I reached out to a few mentors of mine, talked to James, talked to Rebecca, and talked to my family and friends. I cried to Missy that I wish mom and dad were here so I could talk to them about it. But we both agreed they would tell me to stay at my company — they were both lifers at theirs when they died.
They all told me the same thing — take advantage of the time you have. So what if you do not know what the future of your Instagram account holds? You do not know what the future at your company holds either. Layoffs happen every year. Corporate America will always be there waiting when you want to go back. Try it out for a few months and see how you like it.
I was driving Rebecca to school and I asked her what she thought about me leaving my corporate career. I told her there was no promises, but that I wanted to know what she thought. She was so excited. She told me I can volunteer at her school now. That we could go to the pool during the summer. That I would not be working all the time. I think that conversation with her is what sealed the deal and finally silenced my ego.
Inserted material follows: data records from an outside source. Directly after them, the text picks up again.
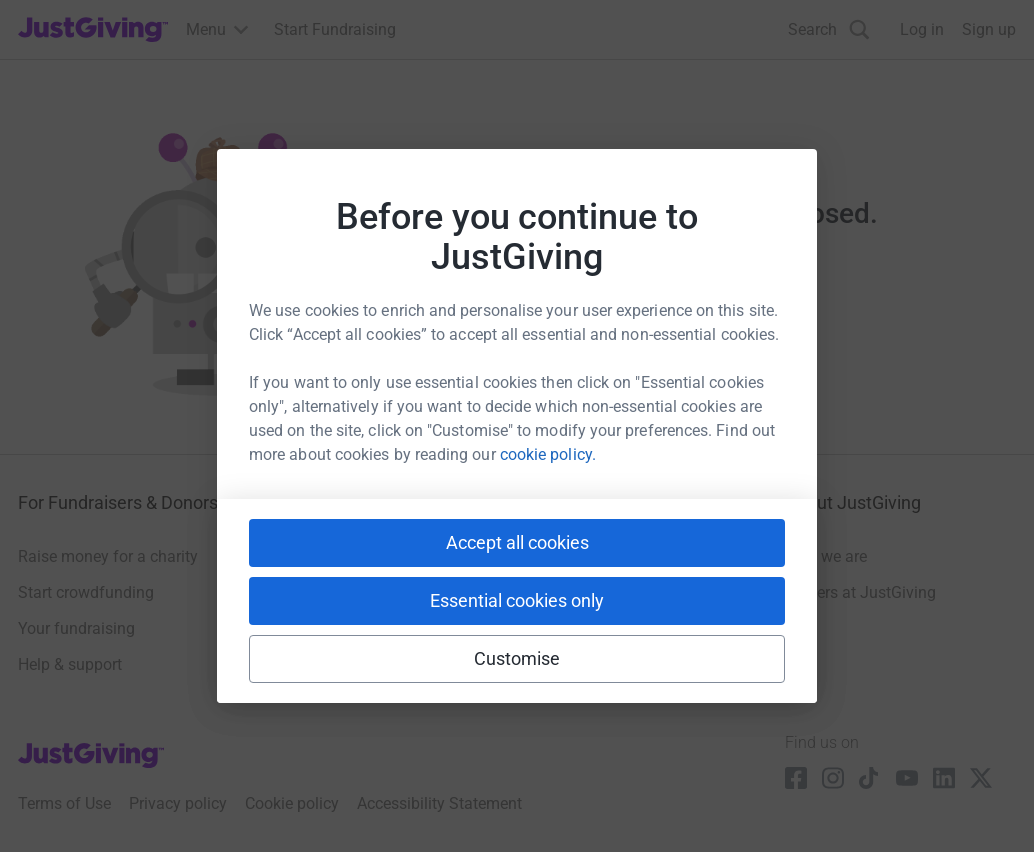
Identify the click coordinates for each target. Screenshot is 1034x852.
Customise (517, 658)
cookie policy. (548, 454)
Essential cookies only (517, 600)
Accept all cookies (517, 542)
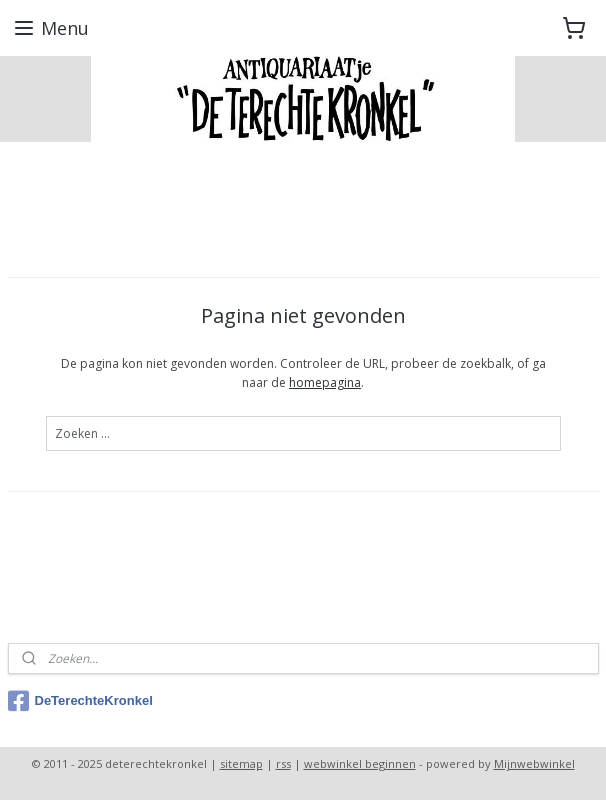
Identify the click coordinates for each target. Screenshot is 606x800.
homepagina (325, 383)
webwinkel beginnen (360, 763)
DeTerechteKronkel (80, 701)
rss (283, 763)
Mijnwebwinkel (534, 763)
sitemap (241, 763)
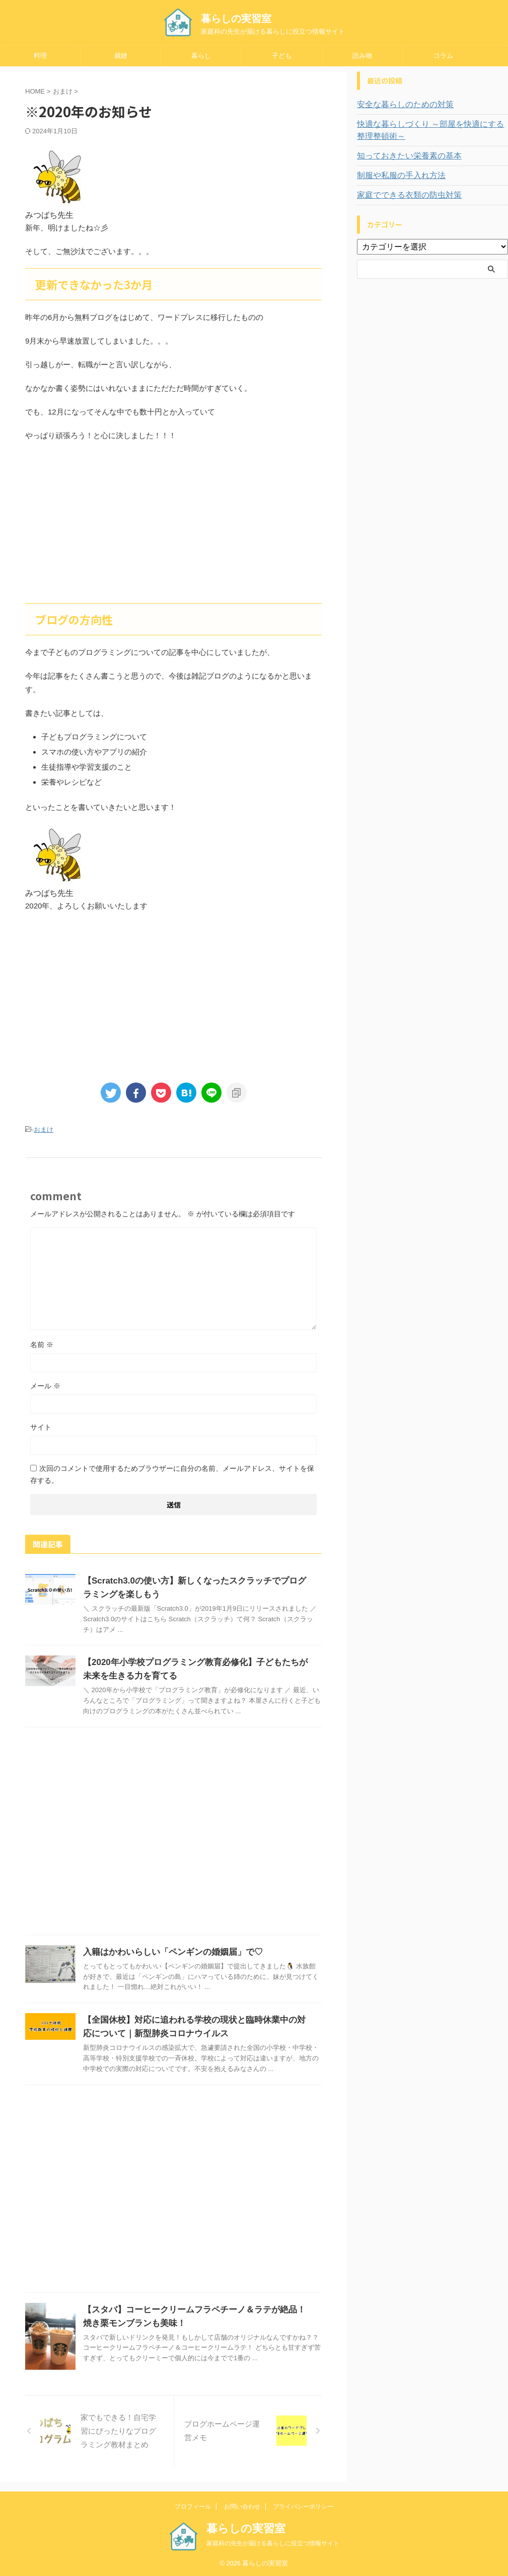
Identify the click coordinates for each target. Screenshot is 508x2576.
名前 (41, 1343)
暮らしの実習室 (236, 18)
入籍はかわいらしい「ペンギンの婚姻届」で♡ (167, 1950)
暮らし (201, 55)
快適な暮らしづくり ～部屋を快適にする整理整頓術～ (432, 130)
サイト (40, 1426)
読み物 (362, 55)
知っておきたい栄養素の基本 (403, 156)
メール (45, 1384)
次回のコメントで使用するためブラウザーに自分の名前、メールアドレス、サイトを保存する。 (172, 1473)
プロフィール (193, 2505)
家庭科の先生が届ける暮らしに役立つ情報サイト (272, 2541)
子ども (282, 55)
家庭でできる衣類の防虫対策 (403, 195)
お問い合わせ (242, 2505)
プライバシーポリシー (303, 2505)
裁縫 (120, 55)
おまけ (43, 1129)
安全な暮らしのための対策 (399, 105)
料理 (40, 55)
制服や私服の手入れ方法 (395, 176)
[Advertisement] (173, 522)
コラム (443, 55)
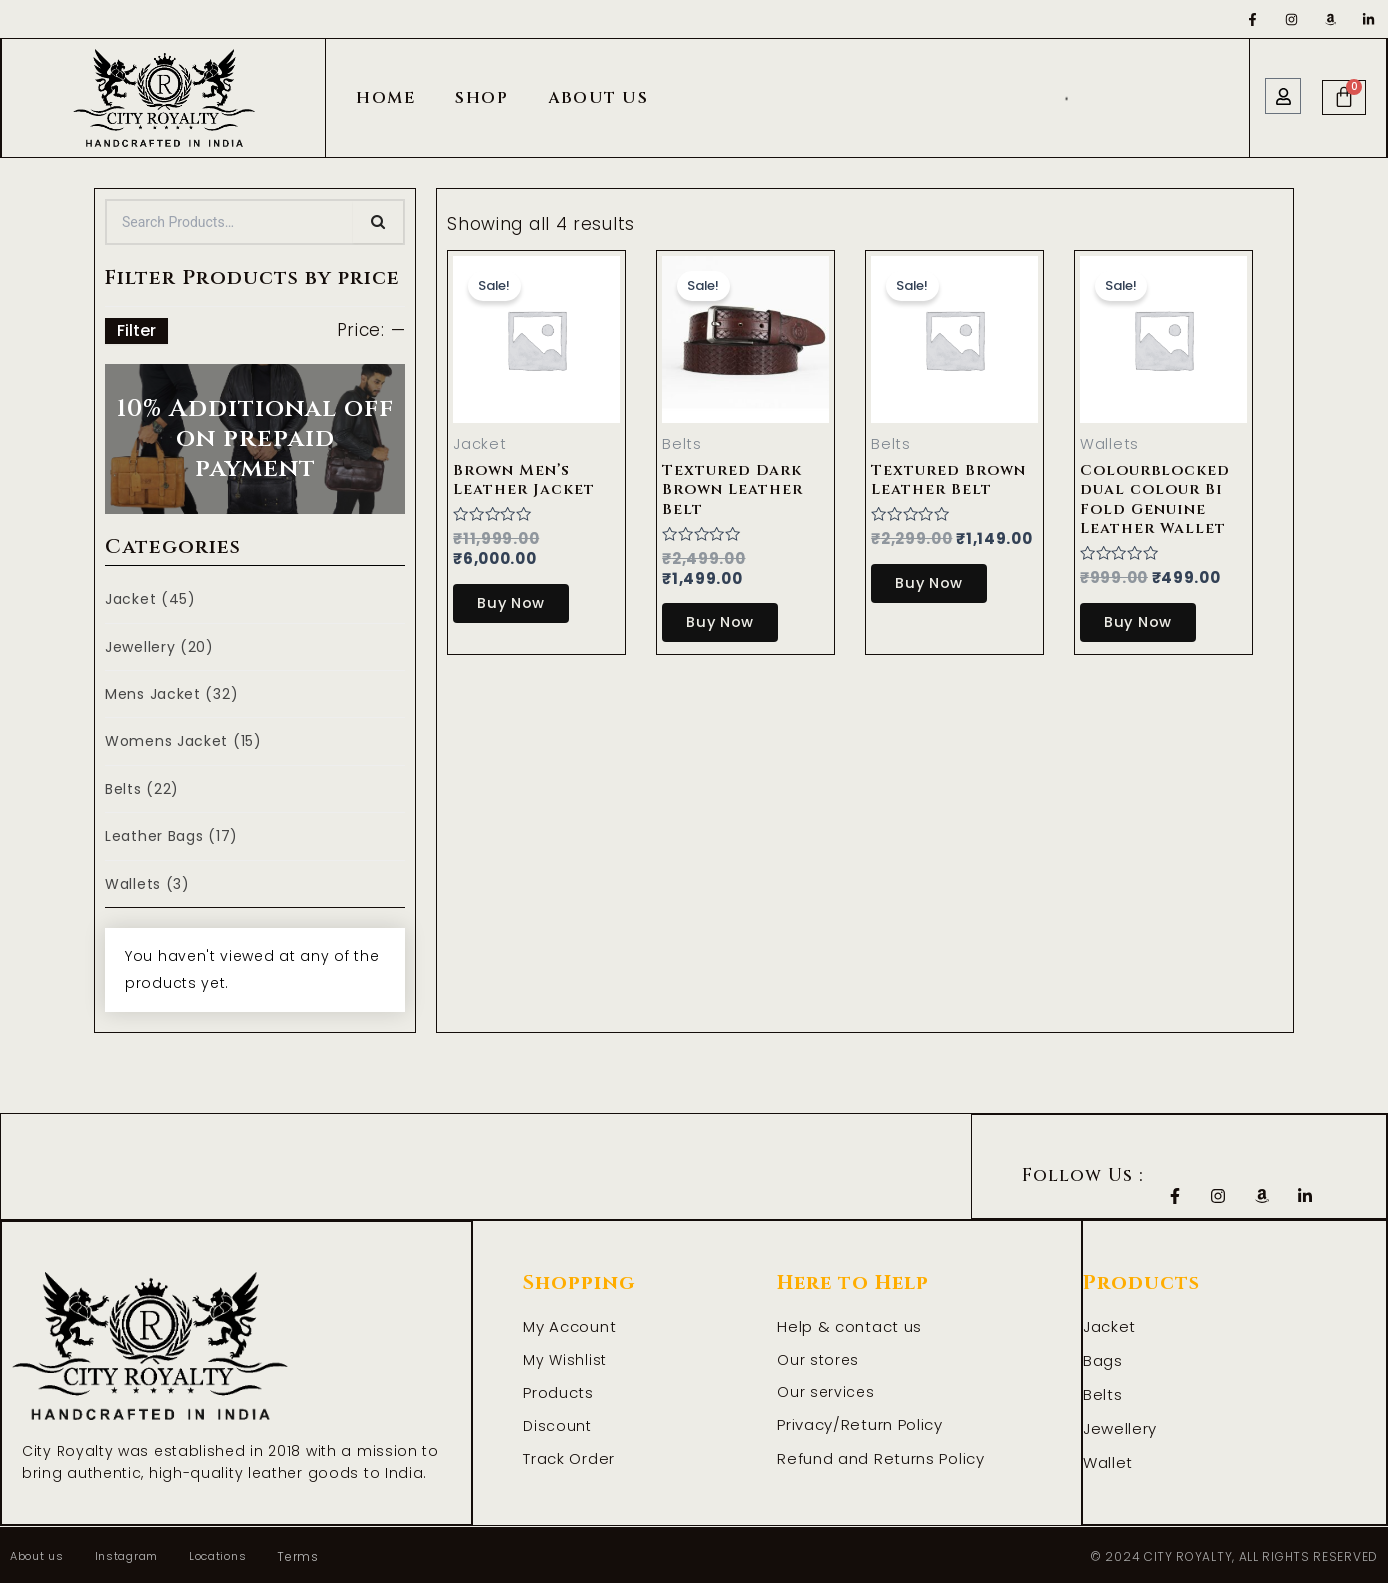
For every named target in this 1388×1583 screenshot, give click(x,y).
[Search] (378, 222)
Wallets (147, 884)
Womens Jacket (183, 741)
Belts (142, 789)
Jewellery (159, 647)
And I did it. I put my notice in at the end of February for March 31st. I love my director and felt so much guilt telling her. It was out of left field, but has been simmering for years. I was just telling her how happy I was in January. And I was. But I think this has been brewing since August. Always in the back of my mind. I just had to get the courage to check my ego enough.
I will miss my company and the people I work with. However, I am leaving on good terms. My network will be there for me if I need it.
I won’t miss Rebecca, though. I only have one kid. And it is looking like that she is all we will have. When I worry about what people would think or if people would unfollow me, I just have to remember that my family is who matters. Well, and my trusted circle of friends.